**Assignment:** From the data below, return all lines holding the string "computer".

**Data provided:**
* * * *

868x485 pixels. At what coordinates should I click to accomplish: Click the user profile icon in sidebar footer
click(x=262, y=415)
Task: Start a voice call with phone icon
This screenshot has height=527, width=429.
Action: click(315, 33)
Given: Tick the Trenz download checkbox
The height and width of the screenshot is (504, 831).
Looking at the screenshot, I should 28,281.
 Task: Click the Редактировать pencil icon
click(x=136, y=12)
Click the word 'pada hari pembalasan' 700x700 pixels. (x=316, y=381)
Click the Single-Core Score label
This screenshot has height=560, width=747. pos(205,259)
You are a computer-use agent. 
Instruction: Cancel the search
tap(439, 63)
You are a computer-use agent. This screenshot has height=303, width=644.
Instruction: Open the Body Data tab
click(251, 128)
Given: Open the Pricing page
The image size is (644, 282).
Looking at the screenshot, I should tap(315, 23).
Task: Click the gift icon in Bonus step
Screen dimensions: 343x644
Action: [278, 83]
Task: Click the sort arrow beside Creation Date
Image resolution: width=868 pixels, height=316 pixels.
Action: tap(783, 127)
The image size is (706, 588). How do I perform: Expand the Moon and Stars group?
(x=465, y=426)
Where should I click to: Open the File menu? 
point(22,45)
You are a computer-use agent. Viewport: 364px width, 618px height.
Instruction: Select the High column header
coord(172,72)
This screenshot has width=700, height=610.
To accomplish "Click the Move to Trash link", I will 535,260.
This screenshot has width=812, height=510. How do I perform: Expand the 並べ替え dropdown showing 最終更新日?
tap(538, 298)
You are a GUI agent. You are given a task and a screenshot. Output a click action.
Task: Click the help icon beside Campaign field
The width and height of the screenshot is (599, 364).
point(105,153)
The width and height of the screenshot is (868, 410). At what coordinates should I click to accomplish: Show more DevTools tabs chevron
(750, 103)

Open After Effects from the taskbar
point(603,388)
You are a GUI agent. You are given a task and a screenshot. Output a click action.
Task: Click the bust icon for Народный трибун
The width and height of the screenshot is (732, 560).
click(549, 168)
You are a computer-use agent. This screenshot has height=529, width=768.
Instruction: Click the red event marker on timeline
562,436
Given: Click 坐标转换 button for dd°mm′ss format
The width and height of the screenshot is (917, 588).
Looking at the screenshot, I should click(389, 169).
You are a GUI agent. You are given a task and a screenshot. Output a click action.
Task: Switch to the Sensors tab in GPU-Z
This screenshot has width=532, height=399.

* * * *

**Completed task:**
You are a computer-use agent. 
You are a computer-use agent. This screenshot has height=303, width=644.
You are a computer-use agent. Viewport: 364px width, 618px height.
You are a computer-use agent. This screenshot has height=529, width=768.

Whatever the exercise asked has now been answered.